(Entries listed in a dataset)
= = =
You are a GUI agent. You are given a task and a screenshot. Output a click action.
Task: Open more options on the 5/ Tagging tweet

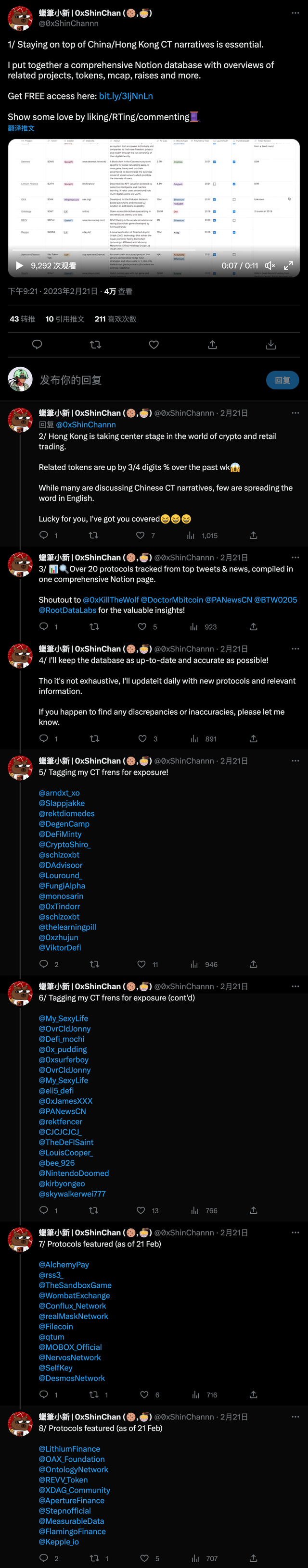[x=295, y=761]
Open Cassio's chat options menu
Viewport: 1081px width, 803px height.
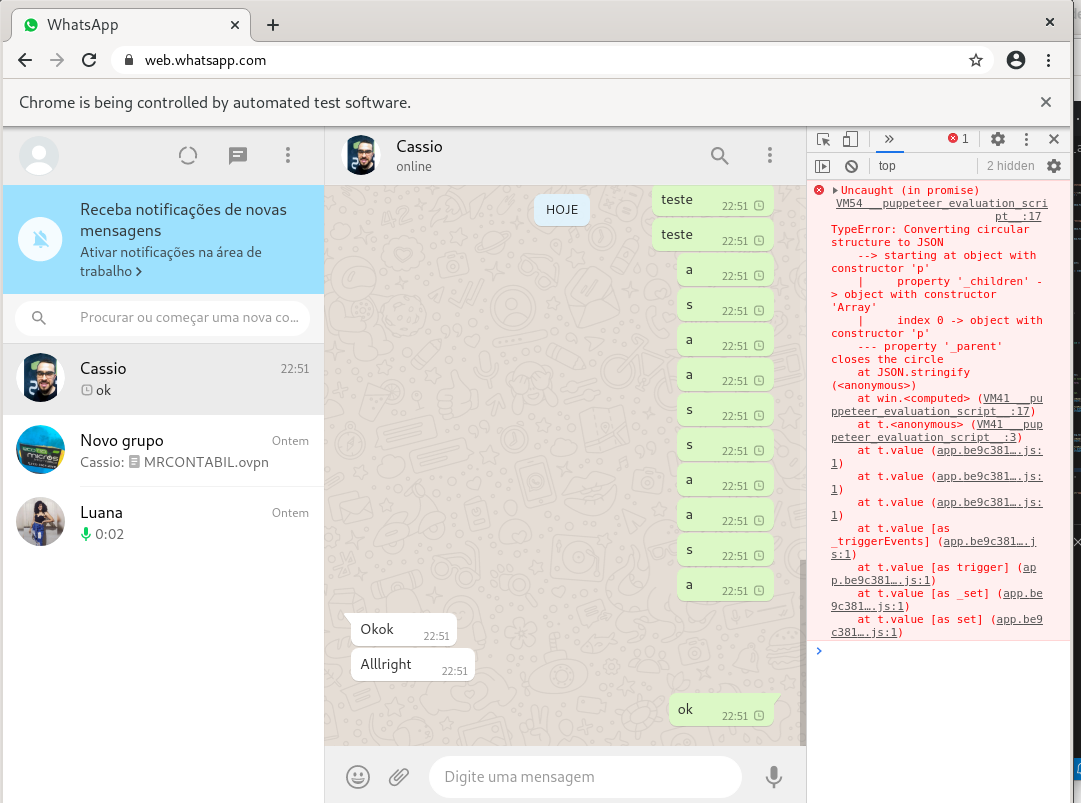tap(770, 156)
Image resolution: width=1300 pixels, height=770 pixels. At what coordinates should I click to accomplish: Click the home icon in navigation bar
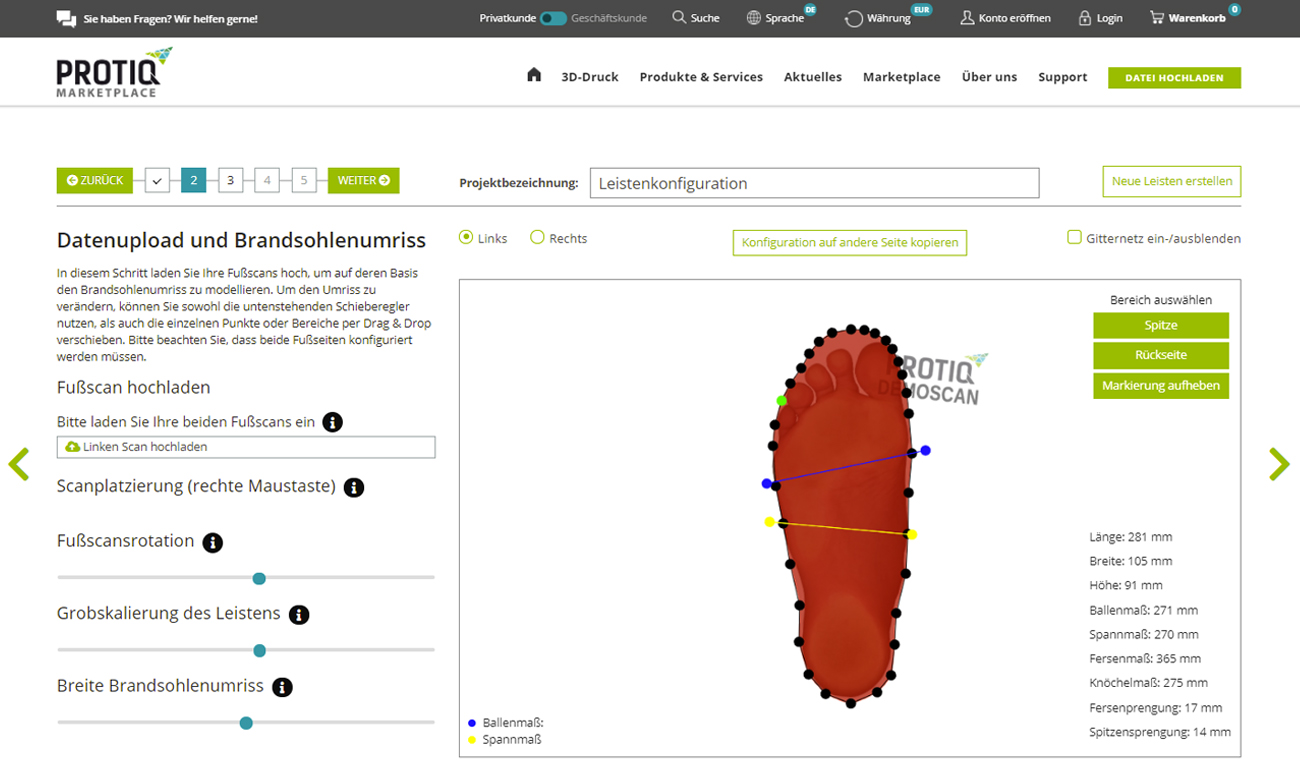[534, 75]
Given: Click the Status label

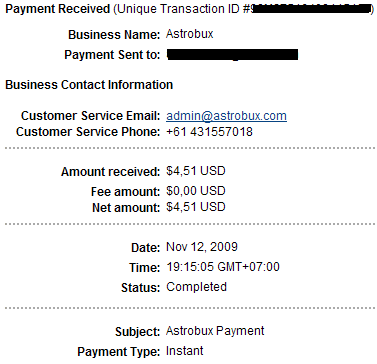Looking at the screenshot, I should 141,288.
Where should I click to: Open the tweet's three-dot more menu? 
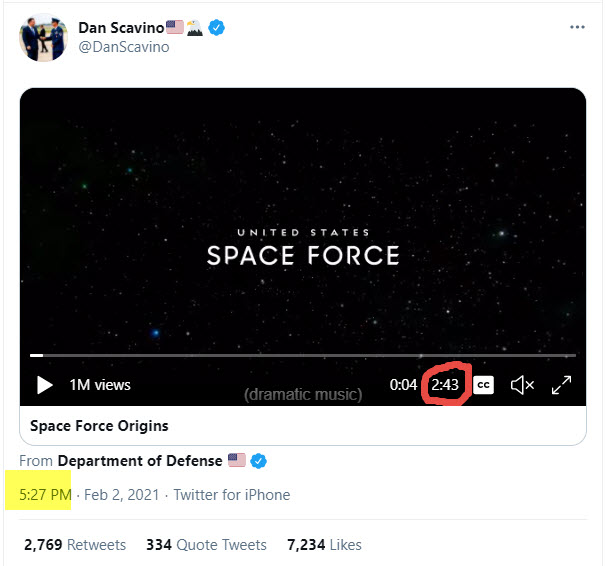coord(577,27)
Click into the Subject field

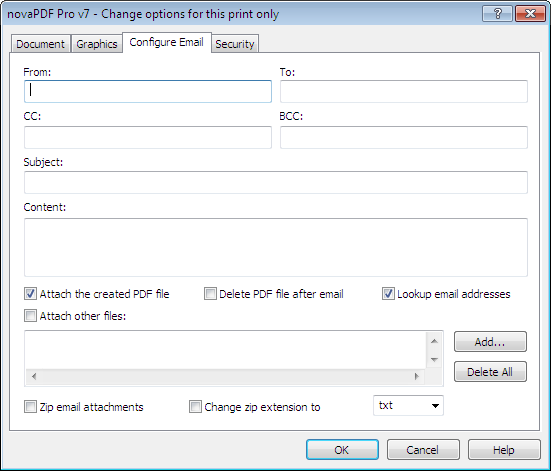pos(276,182)
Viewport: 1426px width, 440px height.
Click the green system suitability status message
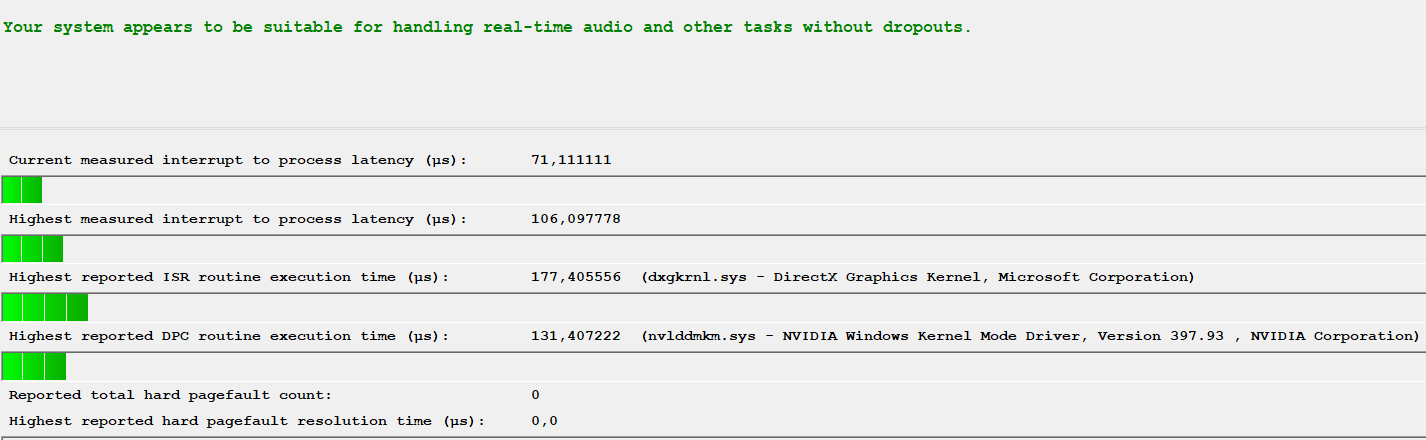[x=487, y=27]
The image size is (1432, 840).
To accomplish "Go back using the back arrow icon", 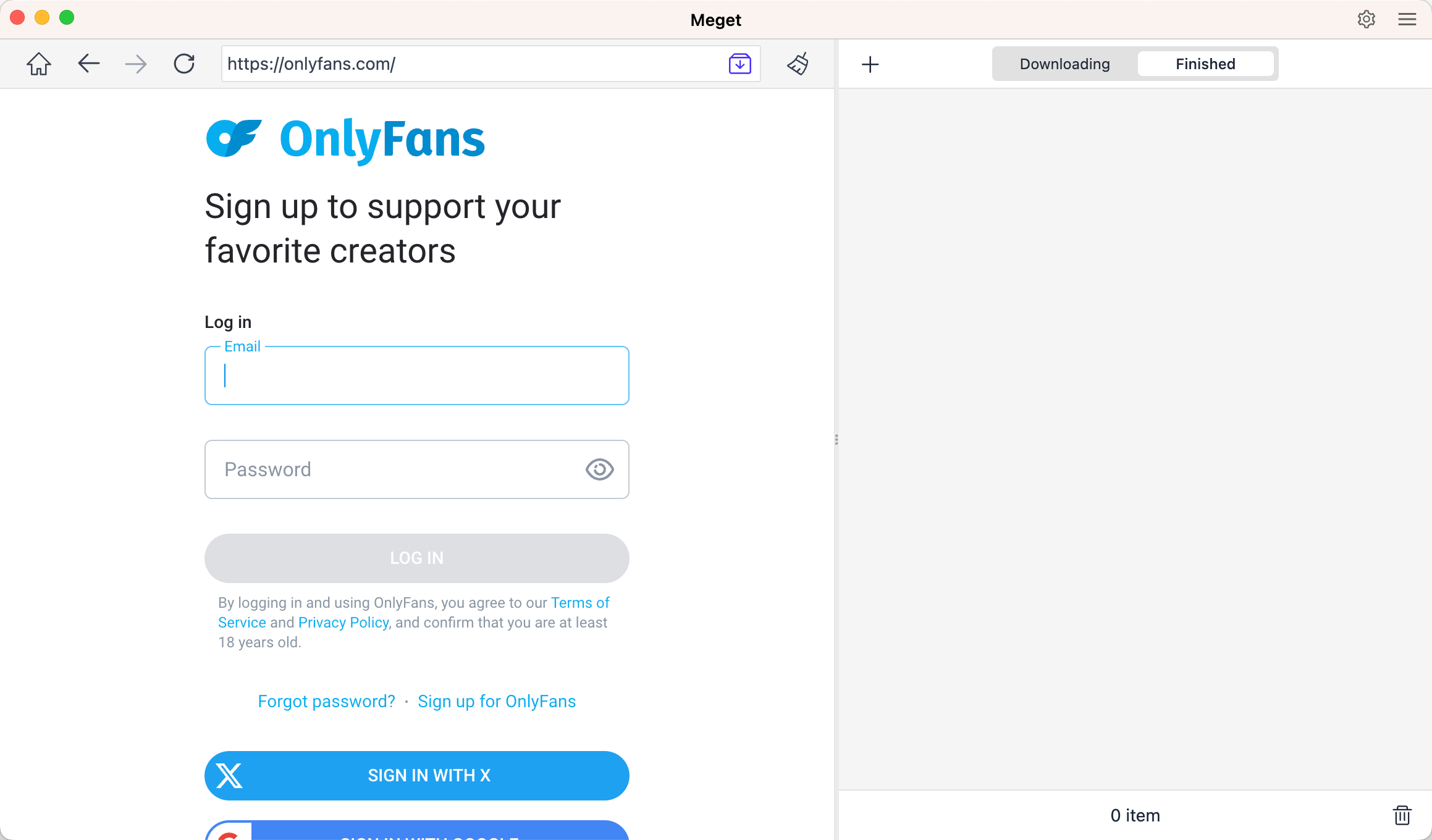I will pos(88,64).
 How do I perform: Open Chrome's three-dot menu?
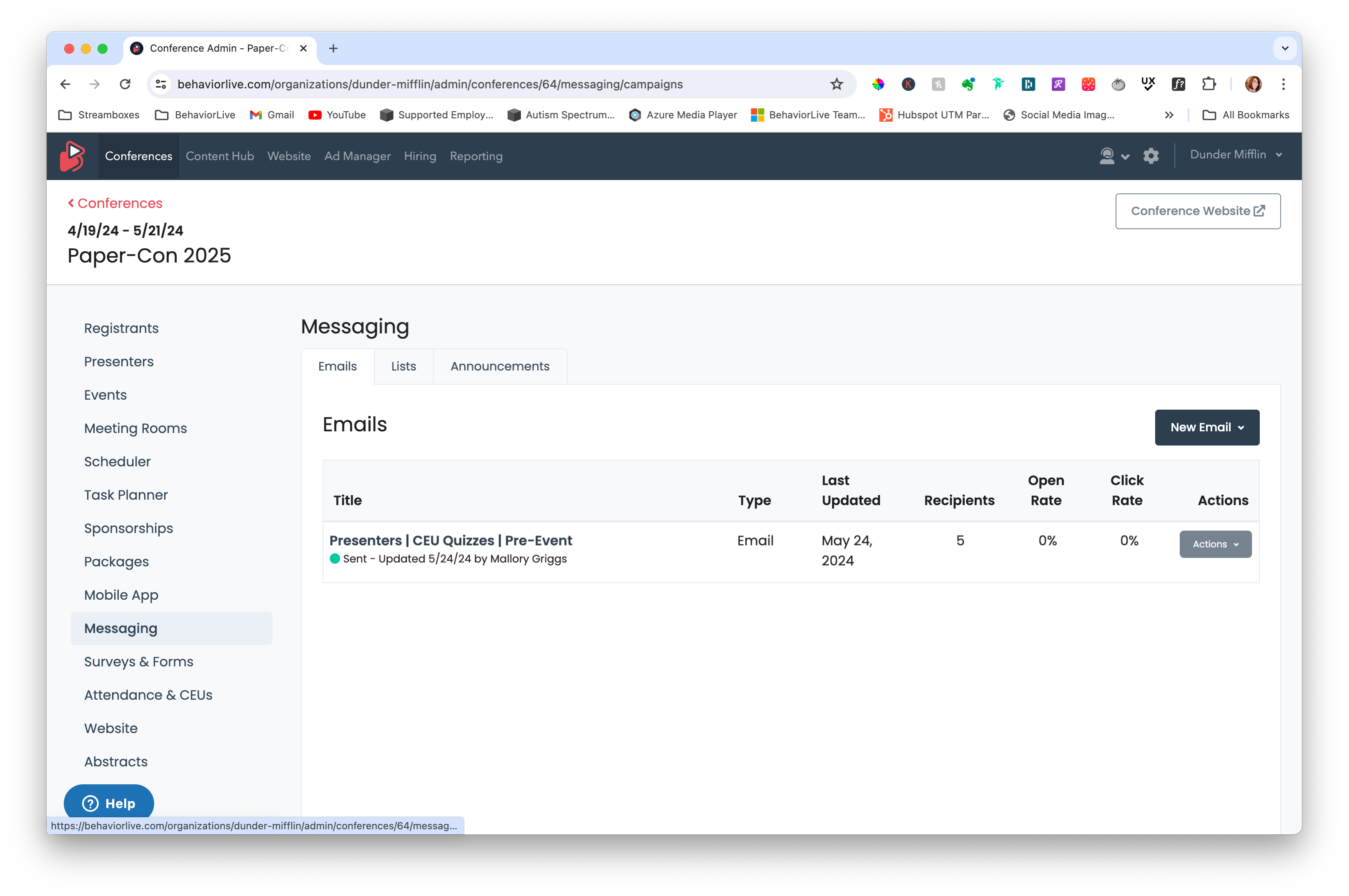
= = =
◆ YOUR INSTRUCTIONS ◆
Pull out every line of the entries above that contains the string "height". Matching is case-sensitive.

◆ RESULT FOR THIS TASK ◆
Viewport: 1081px width, 803px height.
Image resolution: width=1300 pixels, height=770 pixels. At what coordinates should I click to accomplish: Click the home icon in navigation bar
Viewport: 1426px width, 440px height.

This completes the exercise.